Passage:
******

Thursday, June 2, 2016

Andy Samberg hip hops for laughs

A rapper falls on hard times.

I wanted to laugh.

And I often did, but Popstar: Never Stop Never Stopping -- Andy Samberg's new comedy -- isn't uproariously funny and its cascading series of musical parodies certainly can't touch the winner and still champion mock-doc satire, This is Spinal Tap.

Put another way, Samberg hasn't made Spinal Tap for the Hip-Hop generation.

That's not to say that the movie, which is stocked with a surfeit of musicians and SNL vets, doesn't occasionally strike gold -- or at least a significant amount of gold plate.

Hamburg plays Conner4Real, a rapper who broke into the business with two boyhood pals (Jorma Taccone and Akiva Schaffer), teen-agers who hit it big with a group called Style Boyz.

After the breakup, Conner enjoys some solo success, but his eagerly awaited second album tanks.

Somber, Taccone and Schaffer are all members of The Lonely Island, the trio that created SNL Digital Shorts, comic videos that fans will recognize as precursors to this full-length effort.

As a promotional scheme and commercial tie-in, Conner's management team signs a misguided agreement with an appliance company named AquaSpin. Every time an AquaSpin appliance is turned on, a Conner4Real song plays. The result: global power outages and rampant hostility toward Conner.

A strong comic cast, mostly underutilized, supports Stamberg's efforts. Tim Meadows plays Conner's manager), Sarah Silverman, his publicist and Maya Rudolph, a representative of the appliance company that goes into partnership with Conner. Bill Hader has a small part as a roadie and guitar wrangler.

You'll also see lots of real musicians: Questlove, Mariah Carey, Ringo Starr, Justin Timberlake, Snoop Dogg, Seal, D.J. Khaled, Usher, 50 Cent, Pharrell Williams and more.

******

Saved entries
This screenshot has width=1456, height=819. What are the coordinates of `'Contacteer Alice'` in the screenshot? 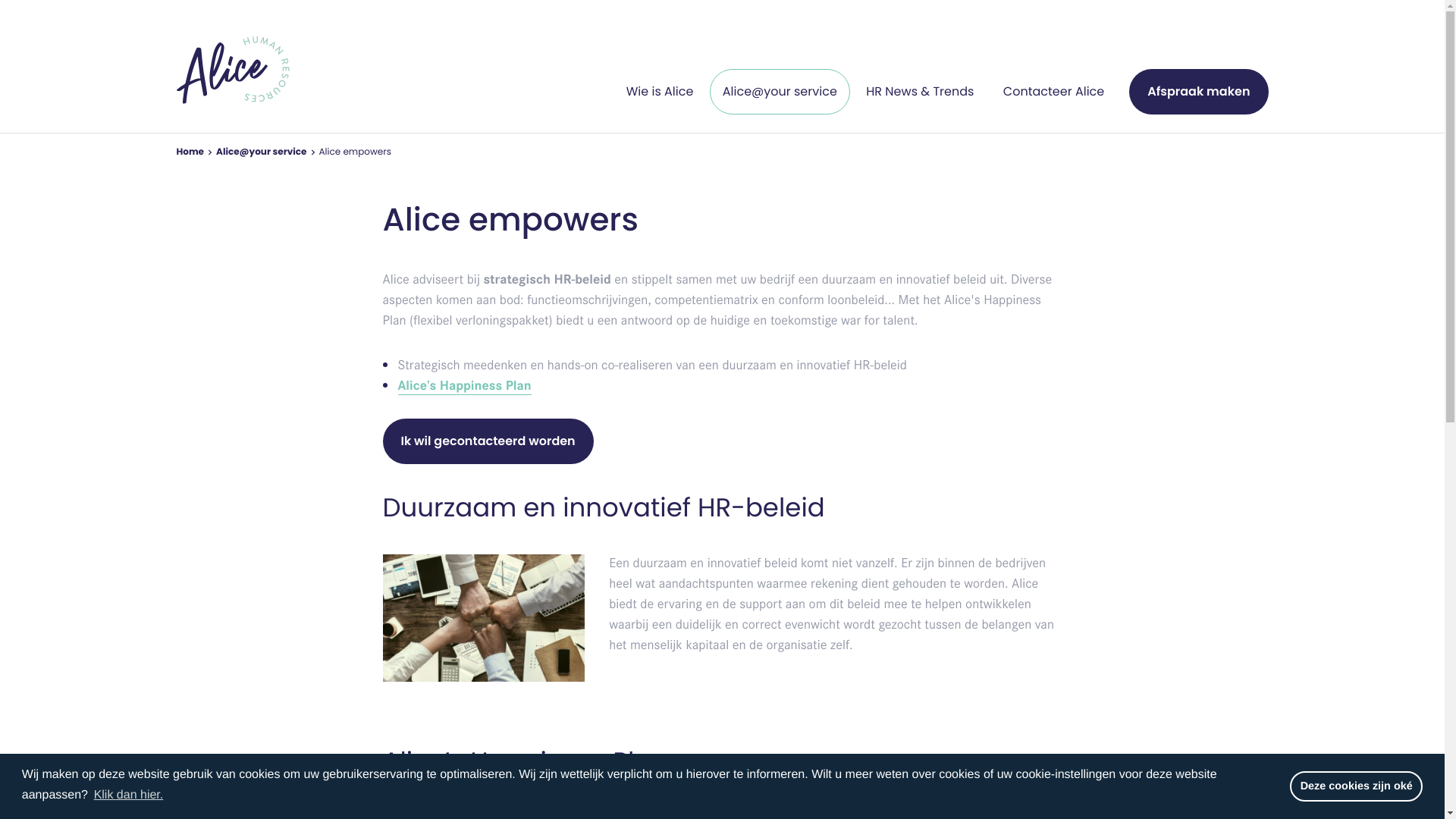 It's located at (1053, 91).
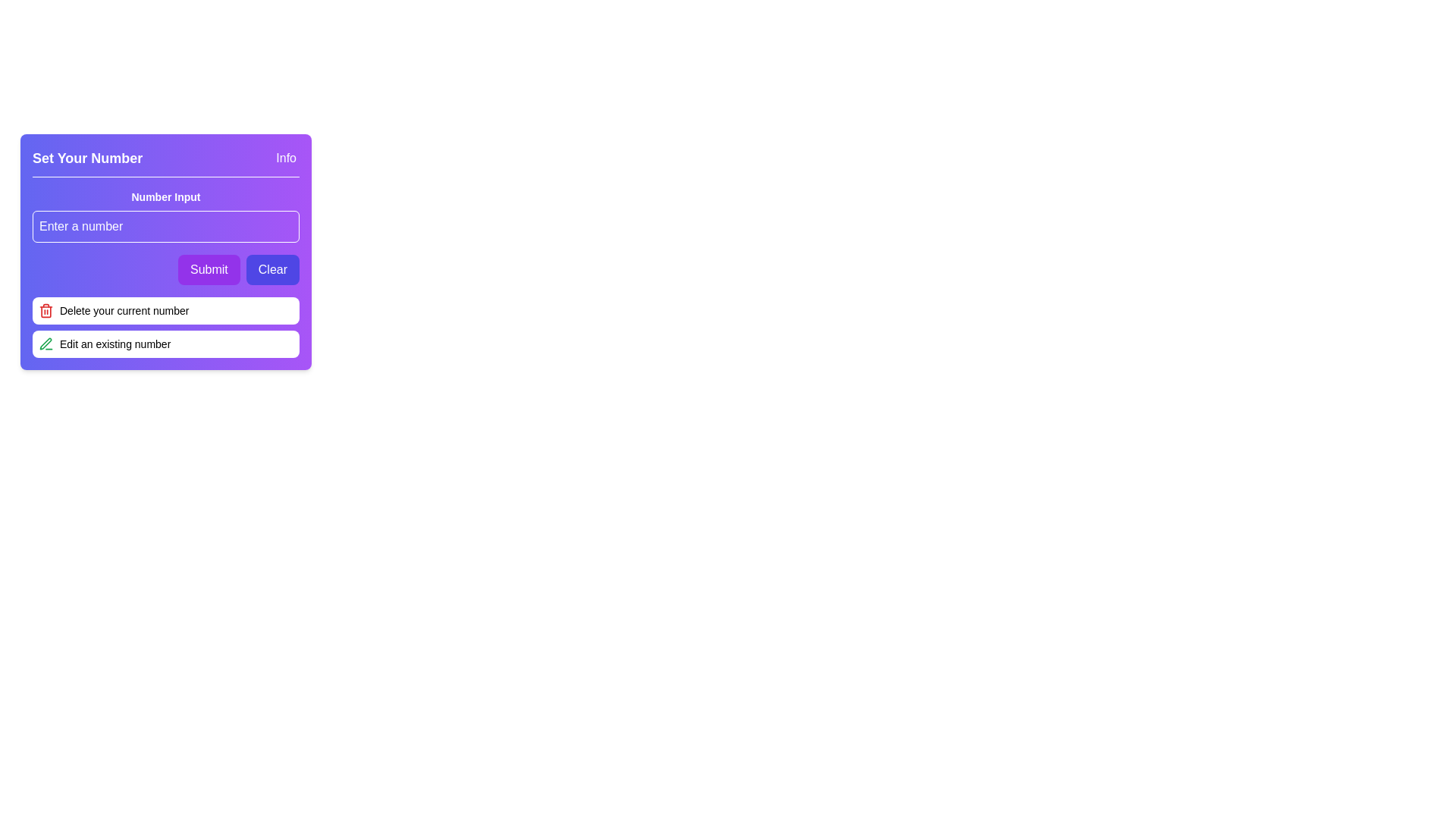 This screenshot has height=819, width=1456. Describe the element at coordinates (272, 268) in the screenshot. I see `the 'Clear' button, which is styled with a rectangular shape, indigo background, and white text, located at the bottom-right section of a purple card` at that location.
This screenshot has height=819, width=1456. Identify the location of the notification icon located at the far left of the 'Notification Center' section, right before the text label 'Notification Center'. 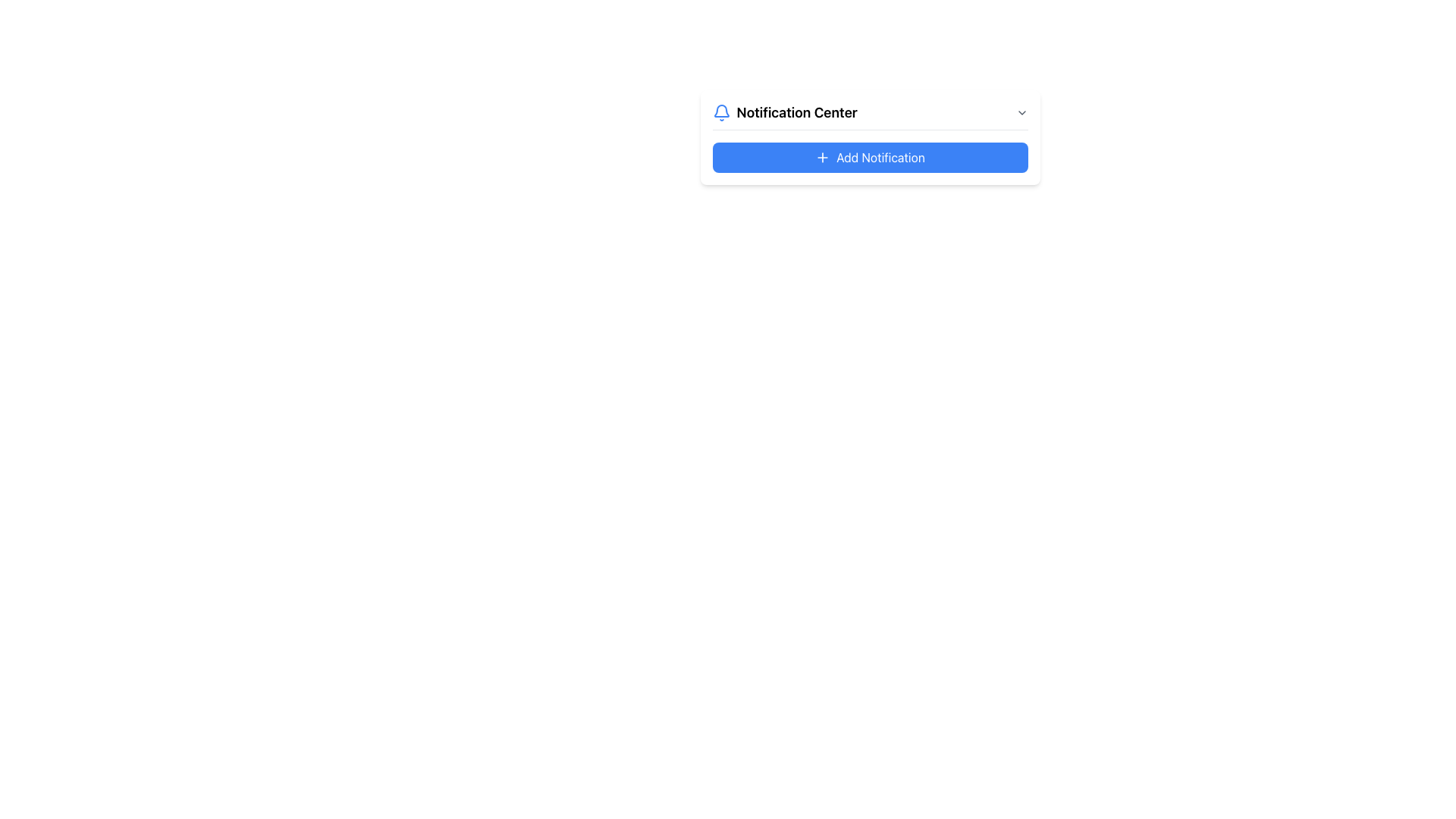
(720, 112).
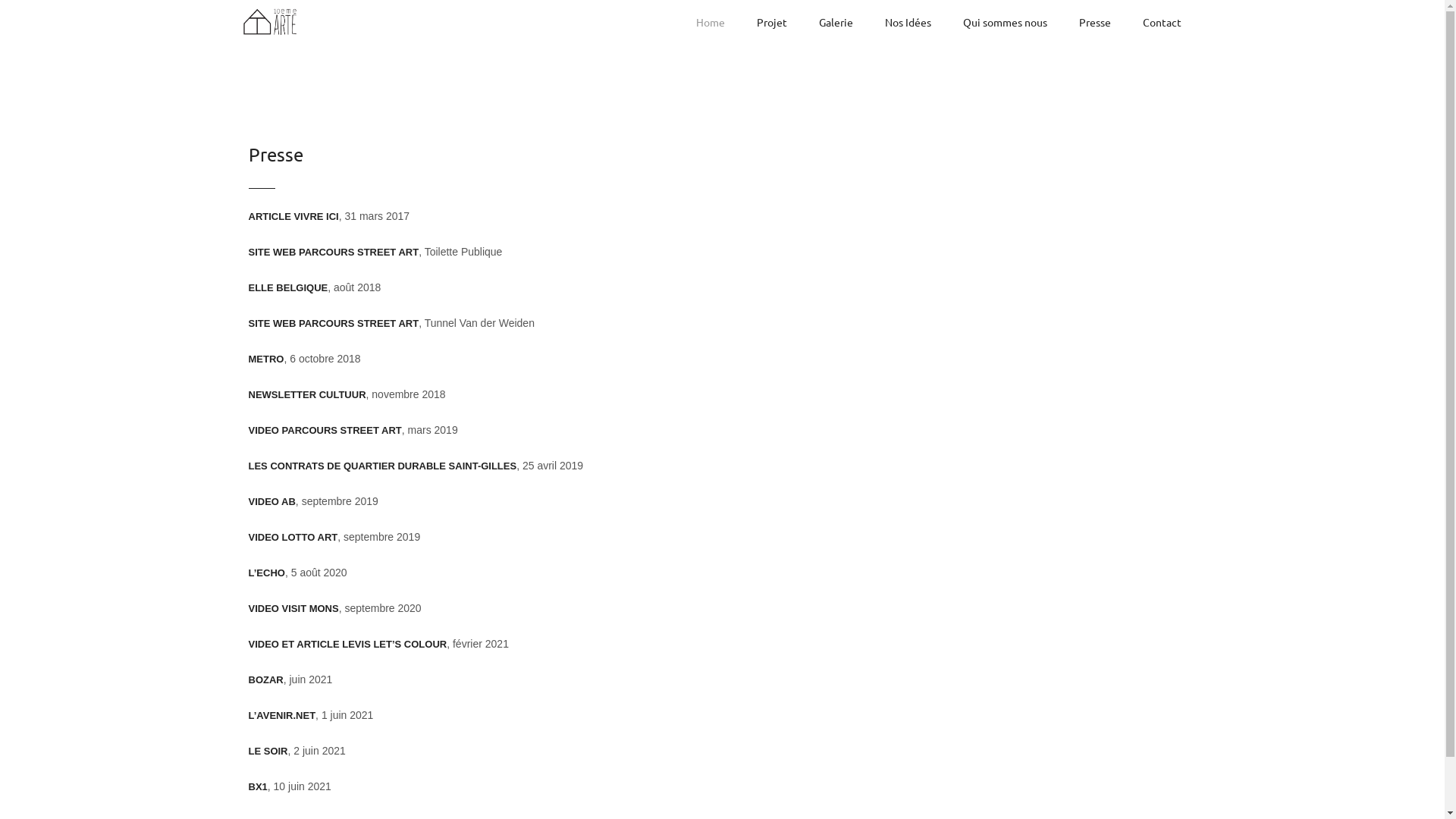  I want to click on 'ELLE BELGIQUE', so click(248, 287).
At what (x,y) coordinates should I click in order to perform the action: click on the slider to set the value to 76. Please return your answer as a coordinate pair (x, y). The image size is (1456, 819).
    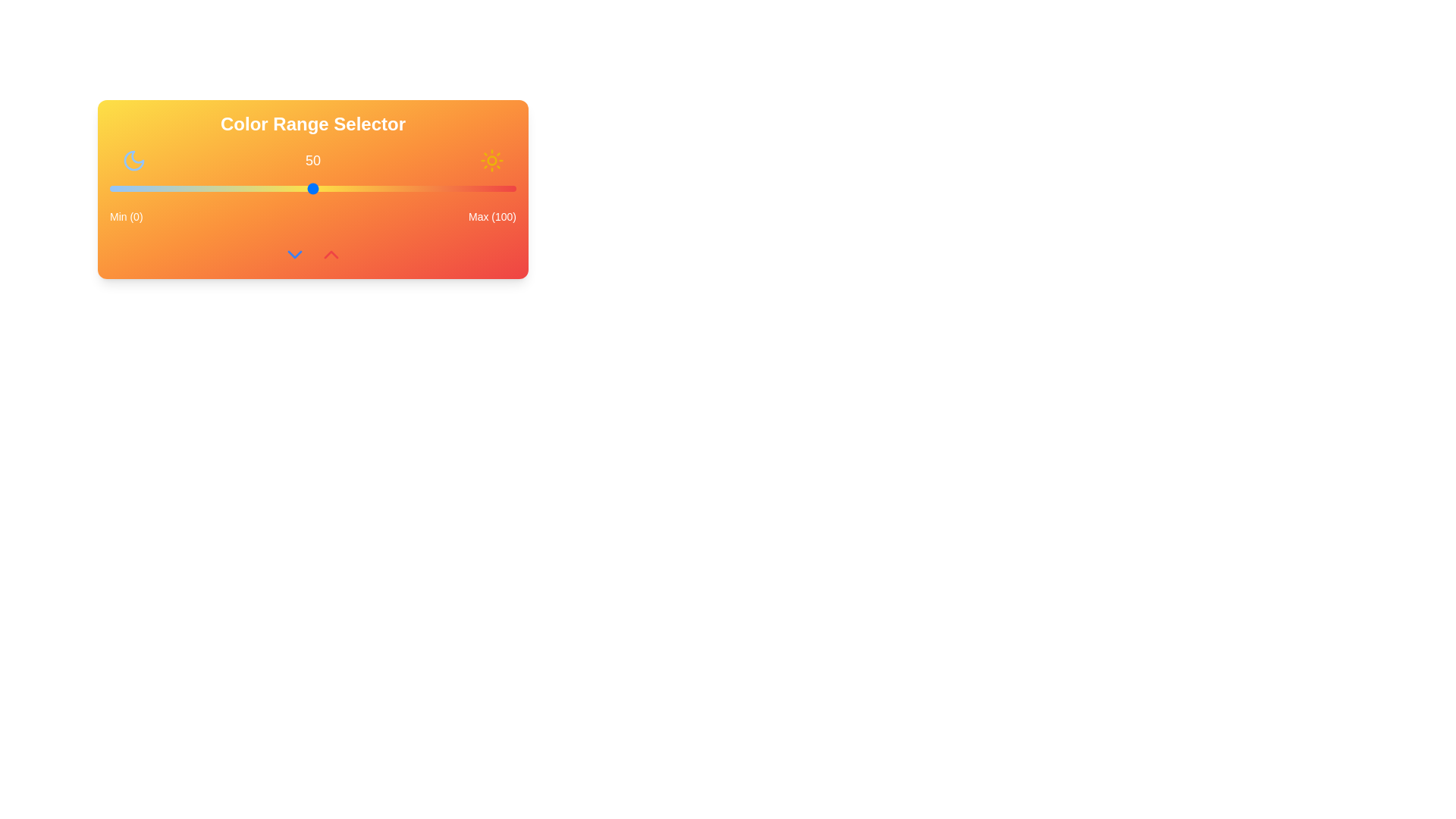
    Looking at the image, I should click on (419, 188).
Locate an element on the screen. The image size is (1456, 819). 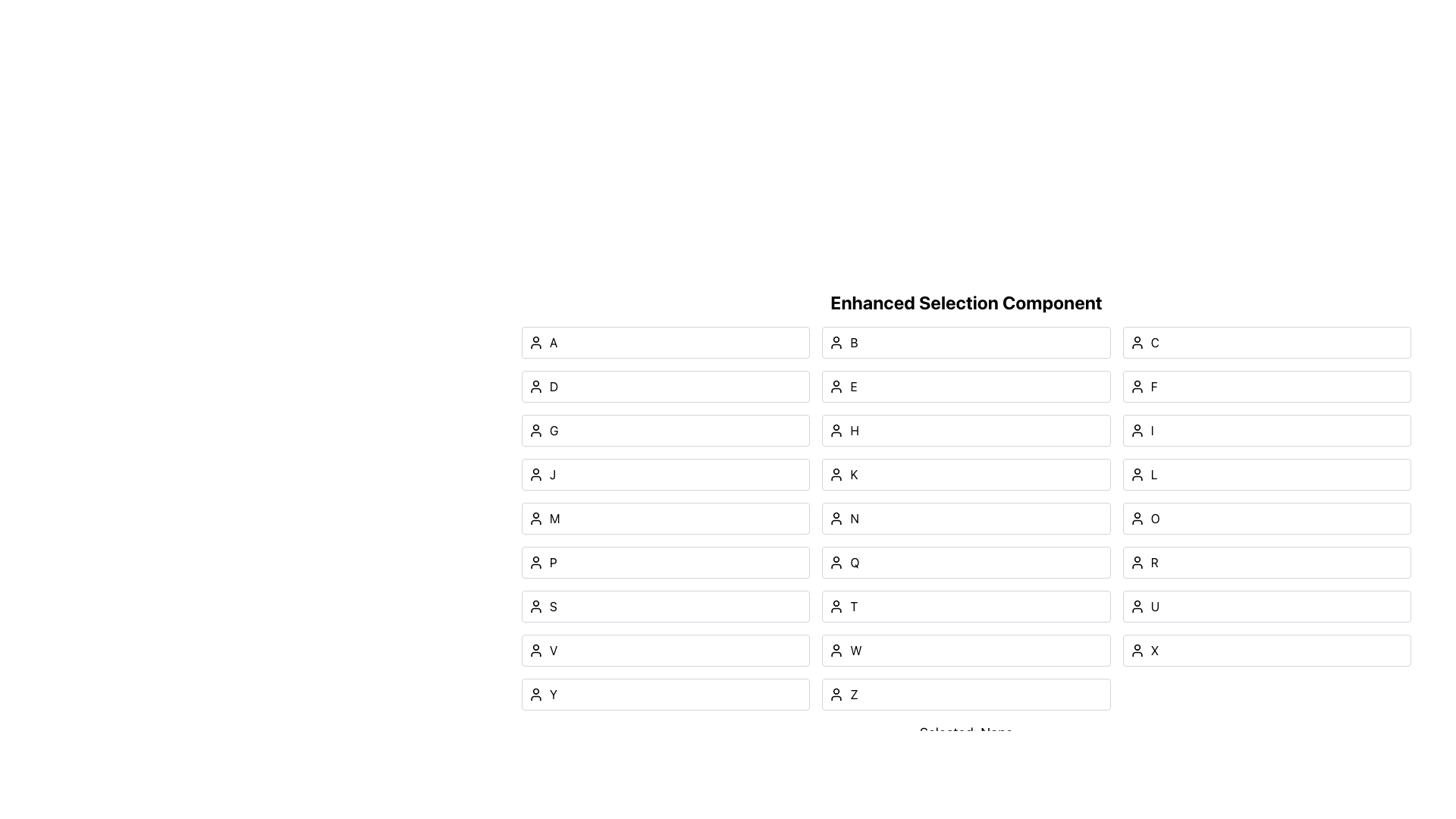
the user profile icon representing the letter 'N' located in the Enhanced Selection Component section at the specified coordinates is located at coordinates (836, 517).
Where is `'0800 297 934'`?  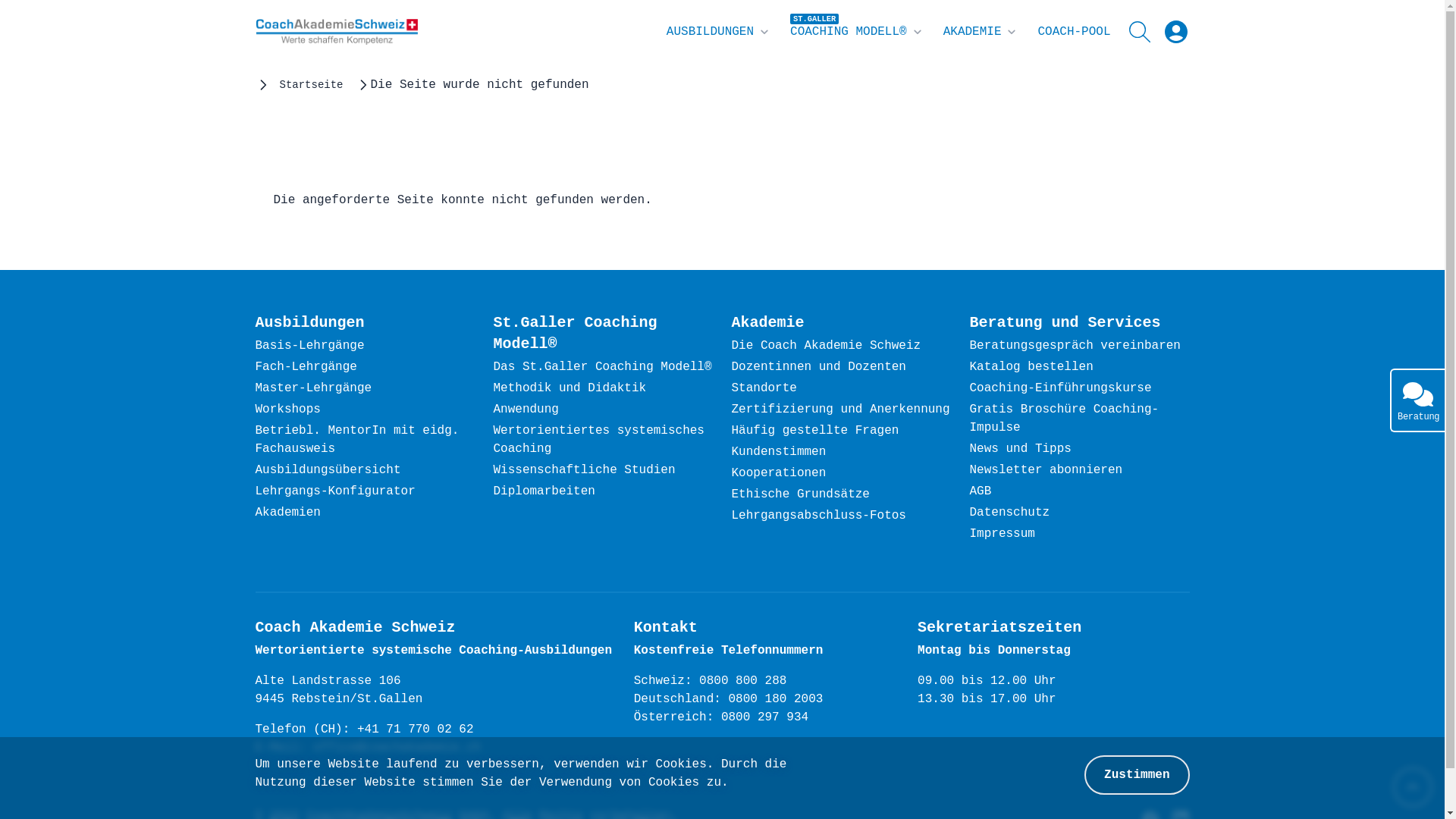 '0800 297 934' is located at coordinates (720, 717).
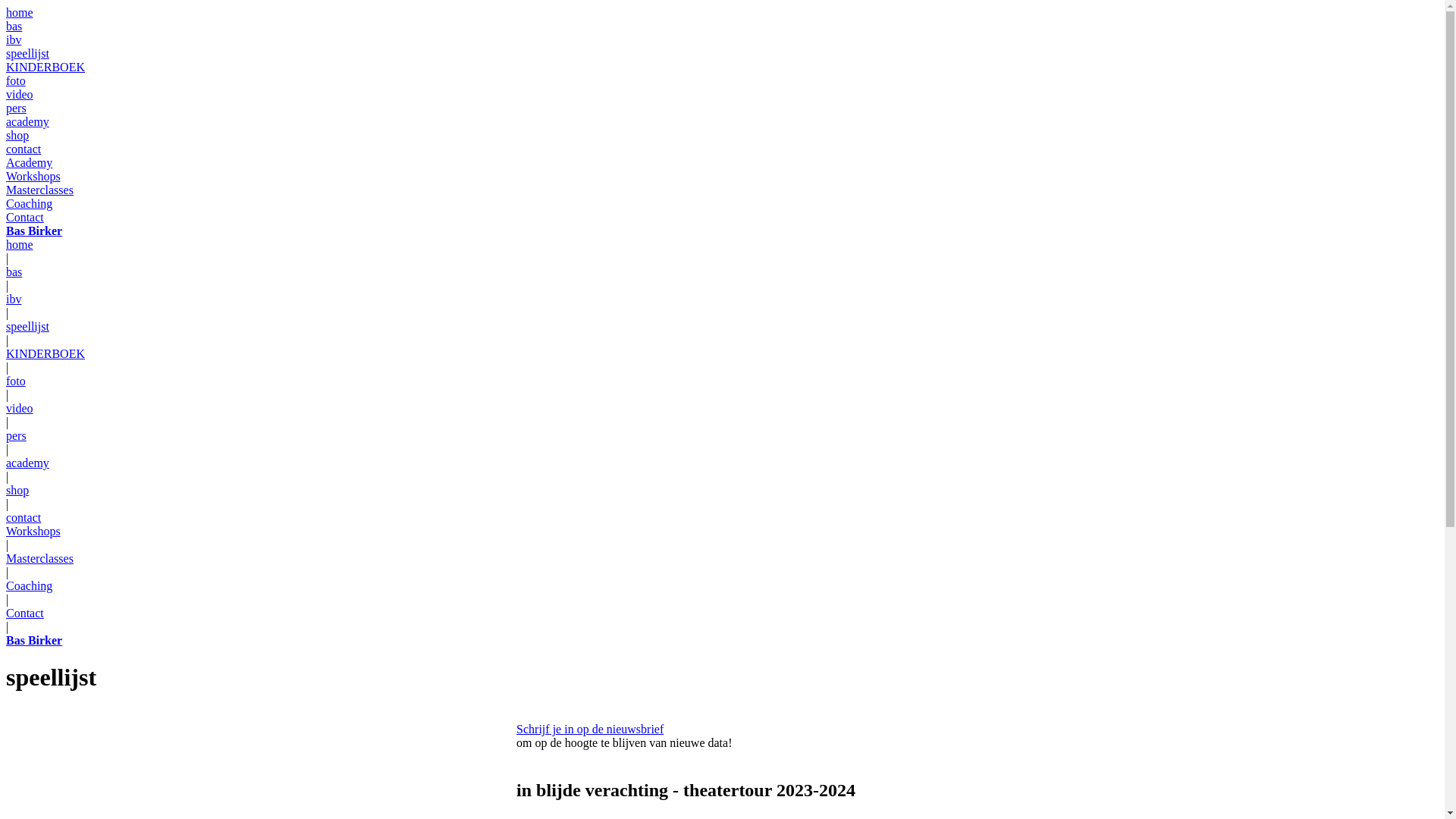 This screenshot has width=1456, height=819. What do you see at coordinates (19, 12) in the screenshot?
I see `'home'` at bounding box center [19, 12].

******

Activity 1: Update the Popstar review from "A rapper falls" up to and including "second album tanks.", replacing "rapper" with "hip-hop artist".
Activity 2: In the Popstar review, what was the name of the group that Conner formed with his two boyhood pals?
Activity 3: Resume the Popstar review after its last sentence.
The items are separate material and have no connection to the review.

Response box 1:
A hip-hop artist falls on hard times.

I wanted to laugh.

And I often did, but Popstar: Never Stop Never Stopping -- Andy Samberg's new comedy -- isn't uproariously funny and its cascading series of musical parodies certainly can't touch the winner and still champion mock-doc satire, This is Spinal Tap.

Put another way, Samberg hasn't made Spinal Tap for the Hip-Hop generation.

That's not to say that the movie, which is stocked with a surfeit of musicians and SNL vets, doesn't occasionally strike gold -- or at least a significant amount of gold plate.

Hamburg plays Conner4Real, a hip-hop artist who broke into the business with two boyhood pals (Jorma Taccone and Akiva Schaffer), teen-agers who hit it big with a group called Style Boyz.

After the breakup, Conner enjoys some solo success, but his eagerly awaited second album tanks.

Response box 2: Style Boyz

Response box 3:
The movie's collection of pop stars and rappers adds satirical weight. They talk with reverence about the StyleBoyz, an obvious joke because it's difficult to imagine that this group of white nerds could have made it big in the world of rap -- even by appropriating black styles.

In the album that flops, Conner goes way wrong with his choices. The main tune on his new album -- Not Gay -- is a belated cry for gender equality that lands with a thud, even with Conner's supposed genius for creating memorable catchphrases.

Much effort has gone into the movie's production numbers, presented as part of the sagging star's tour of the nation's arenas. The tour, by the way, eventually is hijacked by Conner's opening act, Hunter the Hungry (Chris Redd).

A Sacramento-bred suburban kid, Conner's egotistical personality seems less imaginatively conceived than some of the movie's rap lyrics.

Some of those lyrics are clever in a rude sort of way. I enjoyed a scene at an awards show that results in confusion over which crew is shooting which star's behind-the-scenes documentary. There's also something audaciously crazy about the idea that a rapper would write a song based on the way Spanish is spoken in Spain -- with a "lisp," says Conner.

So how do we sum up Popstar? Mostly sunny with sprinkles of laughs and no real taste for the rabid bite of satire.